WORK ITEM
Please set down, unchanged, the line containing "Close the 找稻壳模板 tab" and all the lines that follow it until the data below ends.

(Beginning of RECORDS)

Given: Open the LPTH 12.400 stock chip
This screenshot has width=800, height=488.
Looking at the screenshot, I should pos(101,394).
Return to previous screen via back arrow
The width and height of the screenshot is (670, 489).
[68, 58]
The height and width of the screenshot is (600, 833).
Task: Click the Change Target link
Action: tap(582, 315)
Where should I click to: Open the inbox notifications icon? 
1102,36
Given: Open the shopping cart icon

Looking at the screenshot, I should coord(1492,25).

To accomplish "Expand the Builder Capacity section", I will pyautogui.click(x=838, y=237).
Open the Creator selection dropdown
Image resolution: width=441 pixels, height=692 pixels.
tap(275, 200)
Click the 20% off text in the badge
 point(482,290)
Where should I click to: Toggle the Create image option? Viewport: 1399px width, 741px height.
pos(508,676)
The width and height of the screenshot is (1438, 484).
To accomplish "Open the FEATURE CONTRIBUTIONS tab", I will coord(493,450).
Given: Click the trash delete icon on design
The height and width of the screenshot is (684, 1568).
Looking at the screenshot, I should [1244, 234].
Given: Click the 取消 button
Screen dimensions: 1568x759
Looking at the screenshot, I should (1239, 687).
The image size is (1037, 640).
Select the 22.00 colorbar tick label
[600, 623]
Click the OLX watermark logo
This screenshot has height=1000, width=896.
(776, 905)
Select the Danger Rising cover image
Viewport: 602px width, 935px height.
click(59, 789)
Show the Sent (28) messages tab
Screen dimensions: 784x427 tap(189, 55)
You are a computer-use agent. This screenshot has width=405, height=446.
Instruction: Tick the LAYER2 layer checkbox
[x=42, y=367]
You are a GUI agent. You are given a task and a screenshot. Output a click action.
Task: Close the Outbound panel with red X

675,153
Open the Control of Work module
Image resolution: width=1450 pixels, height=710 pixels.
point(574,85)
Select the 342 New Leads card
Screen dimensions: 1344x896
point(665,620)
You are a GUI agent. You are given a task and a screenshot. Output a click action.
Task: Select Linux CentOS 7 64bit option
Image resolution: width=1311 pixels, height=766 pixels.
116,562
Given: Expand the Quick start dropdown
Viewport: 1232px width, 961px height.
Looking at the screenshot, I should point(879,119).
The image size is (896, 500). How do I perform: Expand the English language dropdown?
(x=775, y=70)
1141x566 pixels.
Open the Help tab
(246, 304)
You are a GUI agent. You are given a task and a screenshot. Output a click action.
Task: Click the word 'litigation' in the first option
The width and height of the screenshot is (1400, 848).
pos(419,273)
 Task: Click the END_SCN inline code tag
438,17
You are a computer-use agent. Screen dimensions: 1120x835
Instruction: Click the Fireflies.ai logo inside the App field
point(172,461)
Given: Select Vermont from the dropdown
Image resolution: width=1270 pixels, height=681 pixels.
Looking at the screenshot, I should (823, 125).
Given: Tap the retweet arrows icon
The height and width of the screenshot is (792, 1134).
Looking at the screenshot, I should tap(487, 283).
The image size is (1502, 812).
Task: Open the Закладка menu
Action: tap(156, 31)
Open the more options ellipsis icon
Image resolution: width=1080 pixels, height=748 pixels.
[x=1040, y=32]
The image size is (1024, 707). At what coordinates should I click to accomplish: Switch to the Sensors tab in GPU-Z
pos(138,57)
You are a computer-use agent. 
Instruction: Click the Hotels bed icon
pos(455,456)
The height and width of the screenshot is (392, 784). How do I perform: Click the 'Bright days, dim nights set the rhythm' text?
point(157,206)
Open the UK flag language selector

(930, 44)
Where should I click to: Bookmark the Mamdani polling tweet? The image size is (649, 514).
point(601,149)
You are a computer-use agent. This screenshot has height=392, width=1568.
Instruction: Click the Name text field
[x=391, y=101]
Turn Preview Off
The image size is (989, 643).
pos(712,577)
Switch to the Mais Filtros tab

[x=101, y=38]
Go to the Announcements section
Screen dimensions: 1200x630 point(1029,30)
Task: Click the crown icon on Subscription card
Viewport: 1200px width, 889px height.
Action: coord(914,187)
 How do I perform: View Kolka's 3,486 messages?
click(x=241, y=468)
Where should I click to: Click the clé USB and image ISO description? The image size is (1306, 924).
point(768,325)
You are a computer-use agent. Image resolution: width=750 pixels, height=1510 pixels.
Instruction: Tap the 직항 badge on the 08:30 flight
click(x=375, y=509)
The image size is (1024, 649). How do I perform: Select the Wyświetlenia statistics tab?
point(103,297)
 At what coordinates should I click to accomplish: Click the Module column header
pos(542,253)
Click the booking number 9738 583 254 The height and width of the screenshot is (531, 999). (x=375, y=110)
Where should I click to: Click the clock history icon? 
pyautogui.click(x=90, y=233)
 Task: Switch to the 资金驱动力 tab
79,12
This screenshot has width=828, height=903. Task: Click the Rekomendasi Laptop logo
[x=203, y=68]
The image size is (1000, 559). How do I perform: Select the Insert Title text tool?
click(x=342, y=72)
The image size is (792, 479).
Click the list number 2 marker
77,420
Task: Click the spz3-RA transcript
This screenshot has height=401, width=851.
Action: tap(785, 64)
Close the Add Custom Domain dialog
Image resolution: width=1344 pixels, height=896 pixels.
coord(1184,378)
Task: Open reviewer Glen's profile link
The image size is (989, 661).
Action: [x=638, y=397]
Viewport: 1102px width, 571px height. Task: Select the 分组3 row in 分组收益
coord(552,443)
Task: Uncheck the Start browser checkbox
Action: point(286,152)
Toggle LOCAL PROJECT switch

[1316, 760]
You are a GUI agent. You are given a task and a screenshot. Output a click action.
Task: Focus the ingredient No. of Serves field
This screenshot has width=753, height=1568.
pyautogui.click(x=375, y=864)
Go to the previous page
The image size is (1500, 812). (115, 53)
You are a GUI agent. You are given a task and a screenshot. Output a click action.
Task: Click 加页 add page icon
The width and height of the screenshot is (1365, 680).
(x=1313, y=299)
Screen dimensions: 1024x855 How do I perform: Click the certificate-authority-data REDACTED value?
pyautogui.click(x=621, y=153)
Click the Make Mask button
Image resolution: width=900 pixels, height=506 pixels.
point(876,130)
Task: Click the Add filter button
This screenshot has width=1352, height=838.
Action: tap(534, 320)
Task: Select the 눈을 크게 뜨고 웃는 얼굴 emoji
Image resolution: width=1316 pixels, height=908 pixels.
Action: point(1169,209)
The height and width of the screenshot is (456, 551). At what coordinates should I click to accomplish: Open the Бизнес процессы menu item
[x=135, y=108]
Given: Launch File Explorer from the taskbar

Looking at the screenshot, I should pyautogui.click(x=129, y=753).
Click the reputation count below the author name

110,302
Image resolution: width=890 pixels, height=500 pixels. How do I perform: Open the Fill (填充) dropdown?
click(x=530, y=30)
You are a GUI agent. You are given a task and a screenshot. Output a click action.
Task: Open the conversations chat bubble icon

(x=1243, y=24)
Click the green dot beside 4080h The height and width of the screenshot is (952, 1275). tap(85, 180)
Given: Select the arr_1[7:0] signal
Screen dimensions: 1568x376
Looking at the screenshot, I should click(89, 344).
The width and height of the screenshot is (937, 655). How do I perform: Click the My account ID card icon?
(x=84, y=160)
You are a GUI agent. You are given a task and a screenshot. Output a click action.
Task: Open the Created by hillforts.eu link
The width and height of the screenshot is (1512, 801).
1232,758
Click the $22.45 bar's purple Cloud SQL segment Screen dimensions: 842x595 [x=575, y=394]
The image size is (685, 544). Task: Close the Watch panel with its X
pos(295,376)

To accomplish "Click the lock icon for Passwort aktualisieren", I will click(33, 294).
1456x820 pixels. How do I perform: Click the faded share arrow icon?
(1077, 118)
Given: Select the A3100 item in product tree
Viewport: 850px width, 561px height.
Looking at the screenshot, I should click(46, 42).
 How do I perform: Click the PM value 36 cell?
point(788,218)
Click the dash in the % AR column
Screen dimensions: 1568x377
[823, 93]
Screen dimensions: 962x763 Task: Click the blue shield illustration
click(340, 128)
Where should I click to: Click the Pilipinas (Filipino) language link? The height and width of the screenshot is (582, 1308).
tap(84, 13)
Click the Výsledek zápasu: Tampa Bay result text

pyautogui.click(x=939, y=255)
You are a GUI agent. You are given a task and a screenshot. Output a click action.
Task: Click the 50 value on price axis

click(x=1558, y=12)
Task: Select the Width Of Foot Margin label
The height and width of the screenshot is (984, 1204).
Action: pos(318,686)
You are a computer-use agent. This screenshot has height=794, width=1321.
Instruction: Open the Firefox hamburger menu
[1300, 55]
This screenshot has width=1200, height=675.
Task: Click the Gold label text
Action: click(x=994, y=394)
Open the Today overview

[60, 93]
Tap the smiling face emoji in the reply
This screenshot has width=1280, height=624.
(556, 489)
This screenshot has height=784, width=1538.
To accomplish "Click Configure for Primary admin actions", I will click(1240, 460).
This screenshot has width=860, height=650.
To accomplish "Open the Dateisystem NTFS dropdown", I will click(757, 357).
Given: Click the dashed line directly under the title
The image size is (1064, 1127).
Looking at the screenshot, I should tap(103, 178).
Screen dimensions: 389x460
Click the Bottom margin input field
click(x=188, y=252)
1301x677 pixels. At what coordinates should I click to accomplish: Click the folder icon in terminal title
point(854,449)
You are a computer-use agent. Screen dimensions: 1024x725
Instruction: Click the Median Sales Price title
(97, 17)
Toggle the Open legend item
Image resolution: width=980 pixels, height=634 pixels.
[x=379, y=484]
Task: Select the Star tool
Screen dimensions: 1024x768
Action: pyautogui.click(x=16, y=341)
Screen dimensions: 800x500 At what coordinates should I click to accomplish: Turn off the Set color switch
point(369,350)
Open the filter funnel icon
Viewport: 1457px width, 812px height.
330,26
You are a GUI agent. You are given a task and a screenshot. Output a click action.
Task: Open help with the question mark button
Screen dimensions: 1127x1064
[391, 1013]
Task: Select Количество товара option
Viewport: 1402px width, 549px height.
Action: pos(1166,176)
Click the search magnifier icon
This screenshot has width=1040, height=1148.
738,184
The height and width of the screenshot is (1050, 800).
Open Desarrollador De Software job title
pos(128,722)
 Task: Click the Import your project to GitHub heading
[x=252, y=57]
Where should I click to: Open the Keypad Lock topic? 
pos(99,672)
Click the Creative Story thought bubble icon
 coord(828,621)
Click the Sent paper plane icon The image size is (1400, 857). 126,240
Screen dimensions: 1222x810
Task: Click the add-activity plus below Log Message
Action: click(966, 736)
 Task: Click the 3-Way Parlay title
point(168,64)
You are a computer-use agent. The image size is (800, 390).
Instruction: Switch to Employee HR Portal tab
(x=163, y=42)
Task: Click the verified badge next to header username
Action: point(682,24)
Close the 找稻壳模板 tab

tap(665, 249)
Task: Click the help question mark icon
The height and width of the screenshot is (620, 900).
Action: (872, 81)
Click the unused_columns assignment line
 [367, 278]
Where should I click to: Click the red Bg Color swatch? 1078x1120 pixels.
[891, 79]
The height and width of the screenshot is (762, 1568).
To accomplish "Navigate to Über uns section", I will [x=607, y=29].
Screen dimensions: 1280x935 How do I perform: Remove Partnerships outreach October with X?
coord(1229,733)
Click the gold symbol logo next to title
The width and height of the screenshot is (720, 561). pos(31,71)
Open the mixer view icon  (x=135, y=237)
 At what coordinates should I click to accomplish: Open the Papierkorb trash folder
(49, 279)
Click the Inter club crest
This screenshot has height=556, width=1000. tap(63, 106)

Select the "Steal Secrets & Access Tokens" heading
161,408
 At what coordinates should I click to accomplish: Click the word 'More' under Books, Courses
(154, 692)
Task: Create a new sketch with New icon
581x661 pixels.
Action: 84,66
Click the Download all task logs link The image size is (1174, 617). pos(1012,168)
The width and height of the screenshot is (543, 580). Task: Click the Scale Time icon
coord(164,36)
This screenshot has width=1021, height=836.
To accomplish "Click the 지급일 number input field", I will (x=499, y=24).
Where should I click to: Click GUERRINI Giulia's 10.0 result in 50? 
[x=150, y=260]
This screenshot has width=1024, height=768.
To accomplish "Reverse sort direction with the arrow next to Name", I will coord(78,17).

(End of RECORDS)

SOLUTION TO THIS PROBLEM
Close the 找稻壳模板 tab

tap(665, 249)
Task: Click the help question mark icon
The height and width of the screenshot is (620, 900).
Action: (872, 81)
Click the unused_columns assignment line
 [367, 278]
Where should I click to: Click the red Bg Color swatch? 1078x1120 pixels.
[891, 79]
The height and width of the screenshot is (762, 1568).
To accomplish "Navigate to Über uns section", I will [x=607, y=29].
Screen dimensions: 1280x935 How do I perform: Remove Partnerships outreach October with X?
coord(1229,733)
Click the gold symbol logo next to title
The width and height of the screenshot is (720, 561). pos(31,71)
Open the mixer view icon  (x=135, y=237)
 At what coordinates should I click to accomplish: Open the Papierkorb trash folder
(49, 279)
Click the Inter club crest
This screenshot has height=556, width=1000. tap(63, 106)

Select the "Steal Secrets & Access Tokens" heading
161,408
 At what coordinates should I click to accomplish: Click the word 'More' under Books, Courses
(154, 692)
Task: Create a new sketch with New icon
581x661 pixels.
Action: 84,66
Click the Download all task logs link The image size is (1174, 617). pos(1012,168)
The width and height of the screenshot is (543, 580). Task: Click the Scale Time icon
coord(164,36)
This screenshot has width=1021, height=836.
To accomplish "Click the 지급일 number input field", I will (x=499, y=24).
Where should I click to: Click GUERRINI Giulia's 10.0 result in 50? 
[x=150, y=260]
This screenshot has width=1024, height=768.
To accomplish "Reverse sort direction with the arrow next to Name", I will coord(78,17).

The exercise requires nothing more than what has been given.